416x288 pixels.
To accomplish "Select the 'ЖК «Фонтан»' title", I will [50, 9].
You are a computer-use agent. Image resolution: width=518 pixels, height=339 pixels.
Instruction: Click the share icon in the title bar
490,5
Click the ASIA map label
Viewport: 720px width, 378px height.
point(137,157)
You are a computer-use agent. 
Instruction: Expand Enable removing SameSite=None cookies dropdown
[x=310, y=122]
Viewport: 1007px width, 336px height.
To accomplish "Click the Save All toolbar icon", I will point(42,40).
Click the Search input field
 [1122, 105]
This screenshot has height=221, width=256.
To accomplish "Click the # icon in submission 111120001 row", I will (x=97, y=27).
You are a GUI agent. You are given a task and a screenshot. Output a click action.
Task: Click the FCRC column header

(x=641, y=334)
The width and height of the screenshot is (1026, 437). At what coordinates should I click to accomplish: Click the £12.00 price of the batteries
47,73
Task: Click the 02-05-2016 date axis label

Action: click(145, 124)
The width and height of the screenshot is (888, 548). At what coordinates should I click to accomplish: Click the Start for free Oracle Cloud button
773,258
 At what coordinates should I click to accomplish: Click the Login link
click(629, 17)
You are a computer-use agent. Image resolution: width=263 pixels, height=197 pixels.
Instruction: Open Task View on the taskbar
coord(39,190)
══════════════════════════════
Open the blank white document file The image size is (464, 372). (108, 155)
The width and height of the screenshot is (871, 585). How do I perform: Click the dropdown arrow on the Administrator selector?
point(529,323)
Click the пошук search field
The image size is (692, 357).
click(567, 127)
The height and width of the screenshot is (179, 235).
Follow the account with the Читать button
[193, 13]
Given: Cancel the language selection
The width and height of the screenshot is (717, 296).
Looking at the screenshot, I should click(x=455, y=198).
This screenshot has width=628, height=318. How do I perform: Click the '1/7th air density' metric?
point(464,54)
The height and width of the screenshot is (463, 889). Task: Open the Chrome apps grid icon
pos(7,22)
══════════════════════════════
From the records above, transcribe without alteration every line from the one with "416x288 pixels." to the one with "You are a computer-use agent. Image resolution: width=263", inclusive.

416x288 pixels.
To accomplish "Select the 'ЖК «Фонтан»' title", I will [50, 9].
You are a computer-use agent. Image resolution: width=518 pixels, height=339 pixels.
Instruction: Click the share icon in the title bar
490,5
Click the ASIA map label
Viewport: 720px width, 378px height.
point(137,157)
You are a computer-use agent. 
Instruction: Expand Enable removing SameSite=None cookies dropdown
[x=310, y=122]
Viewport: 1007px width, 336px height.
To accomplish "Click the Save All toolbar icon", I will point(42,40).
Click the Search input field
 [1122, 105]
This screenshot has height=221, width=256.
To accomplish "Click the # icon in submission 111120001 row", I will (x=97, y=27).
You are a GUI agent. You are given a task and a screenshot. Output a click action.
Task: Click the FCRC column header

(x=641, y=334)
The width and height of the screenshot is (1026, 437). At what coordinates should I click to accomplish: Click the £12.00 price of the batteries
47,73
Task: Click the 02-05-2016 date axis label

Action: click(145, 124)
The width and height of the screenshot is (888, 548). At what coordinates should I click to accomplish: Click the Start for free Oracle Cloud button
773,258
 At what coordinates should I click to accomplish: Click the Login link
click(629, 17)
You are a computer-use agent. Image resolution: width=263 pixels, height=197 pixels.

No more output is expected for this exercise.